Memory is Reconstructive
Memories are not exact replicas; they are reconstructed and can change over time.
Influenced by cognitive structures (schemas, scripts, stereotypes) and post-event information.
Important implications for legal settings (e.g., eyewitness testimony).
Schemas & Scripts
Organized knowledge structures that help fill in gaps in memory.
Can distort memory to fit expectations (e.g., robbery script study).
Stereotypes can also bias memory recall.
Suggestibility and False Memories
Suggestibility: External information can create false memories.
Memories are vulnerable to suggestion, especially in eyewitness testimony.
The Misinformation Effect
Post-event information can alter or become incorporated into original memory (Loftus, 1974).

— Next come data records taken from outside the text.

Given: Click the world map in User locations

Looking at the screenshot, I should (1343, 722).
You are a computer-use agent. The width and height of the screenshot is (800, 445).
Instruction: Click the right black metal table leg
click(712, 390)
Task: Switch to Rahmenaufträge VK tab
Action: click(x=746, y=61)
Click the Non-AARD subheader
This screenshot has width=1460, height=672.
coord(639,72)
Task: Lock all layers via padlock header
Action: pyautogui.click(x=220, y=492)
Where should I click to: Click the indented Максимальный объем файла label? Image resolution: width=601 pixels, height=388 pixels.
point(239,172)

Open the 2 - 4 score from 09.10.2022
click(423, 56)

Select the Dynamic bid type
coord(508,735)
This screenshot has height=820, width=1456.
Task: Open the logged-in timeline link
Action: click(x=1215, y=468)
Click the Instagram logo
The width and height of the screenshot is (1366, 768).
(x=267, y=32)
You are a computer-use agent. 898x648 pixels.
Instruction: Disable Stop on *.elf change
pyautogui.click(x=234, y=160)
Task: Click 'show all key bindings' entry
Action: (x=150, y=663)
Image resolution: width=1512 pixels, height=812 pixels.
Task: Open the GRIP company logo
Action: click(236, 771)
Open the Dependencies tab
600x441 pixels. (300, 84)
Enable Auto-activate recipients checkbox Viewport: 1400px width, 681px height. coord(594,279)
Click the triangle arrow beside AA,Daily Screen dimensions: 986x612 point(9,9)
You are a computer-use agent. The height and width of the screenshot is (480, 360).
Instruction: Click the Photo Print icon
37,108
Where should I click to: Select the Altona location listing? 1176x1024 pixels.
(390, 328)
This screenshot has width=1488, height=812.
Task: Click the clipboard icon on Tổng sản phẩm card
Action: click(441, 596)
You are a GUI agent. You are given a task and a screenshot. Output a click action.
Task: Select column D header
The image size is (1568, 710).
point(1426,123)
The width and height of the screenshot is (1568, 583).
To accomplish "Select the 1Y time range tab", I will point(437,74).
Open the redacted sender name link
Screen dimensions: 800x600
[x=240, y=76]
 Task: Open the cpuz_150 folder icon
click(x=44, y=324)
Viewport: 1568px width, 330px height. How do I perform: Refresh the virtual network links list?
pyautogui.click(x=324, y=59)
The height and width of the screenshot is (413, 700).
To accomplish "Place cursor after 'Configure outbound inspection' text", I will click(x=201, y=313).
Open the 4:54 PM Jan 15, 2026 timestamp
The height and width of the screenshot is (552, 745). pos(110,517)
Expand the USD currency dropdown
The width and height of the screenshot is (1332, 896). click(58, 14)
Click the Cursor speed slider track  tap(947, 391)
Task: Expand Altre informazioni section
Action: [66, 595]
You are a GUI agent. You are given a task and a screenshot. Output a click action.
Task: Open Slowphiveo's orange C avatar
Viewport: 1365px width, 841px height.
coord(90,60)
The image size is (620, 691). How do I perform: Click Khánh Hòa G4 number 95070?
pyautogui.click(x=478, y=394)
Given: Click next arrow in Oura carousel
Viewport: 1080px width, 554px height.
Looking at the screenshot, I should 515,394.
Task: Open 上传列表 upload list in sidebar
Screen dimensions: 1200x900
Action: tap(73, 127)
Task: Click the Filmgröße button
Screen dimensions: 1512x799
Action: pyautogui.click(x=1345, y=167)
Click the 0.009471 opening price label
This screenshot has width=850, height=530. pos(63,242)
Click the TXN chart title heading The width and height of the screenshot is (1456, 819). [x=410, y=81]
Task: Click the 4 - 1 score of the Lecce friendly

Leading questions can change what is remembered (e.g., "How fast were the cars going when they smashed into each other?").
False Memories
Studies show that people can develop memories for events that never happened (e.g., being lost in a mall, spilling punch at a wedding).
Laboratory studies have implanted false childhood memories (e.g., meeting Bugs Bunny at Disneyland).
Mandela Effect: Collective false memories shared by groups (e.g., misremembering brand logos or cultural details).
Memory Hacker Study (Shaw & Porter, 2015)
Controversial study: 70% of participants were convinced they committed a crime after repeated interviews.
Eyewitness Misidentification
Leading cause of wrongful convictions.
Line-up procedures: Witnesses identify suspects from a group containing the suspect and distractors (foils).
Errors can arise from memory distortions, stress, and suggestibility.
Case Example: Ronald Cotton
Illustrates the dangers of eyewitness misidentification and the importance of understanding memory errors in the justice system.
Additional info: This guide covers key concepts from the psychology of memory, including foundational models, types of memory, neuroscience, forgetting, reconstructive processes, and the implications for real-world issues such as eyewitness testimony and false memories.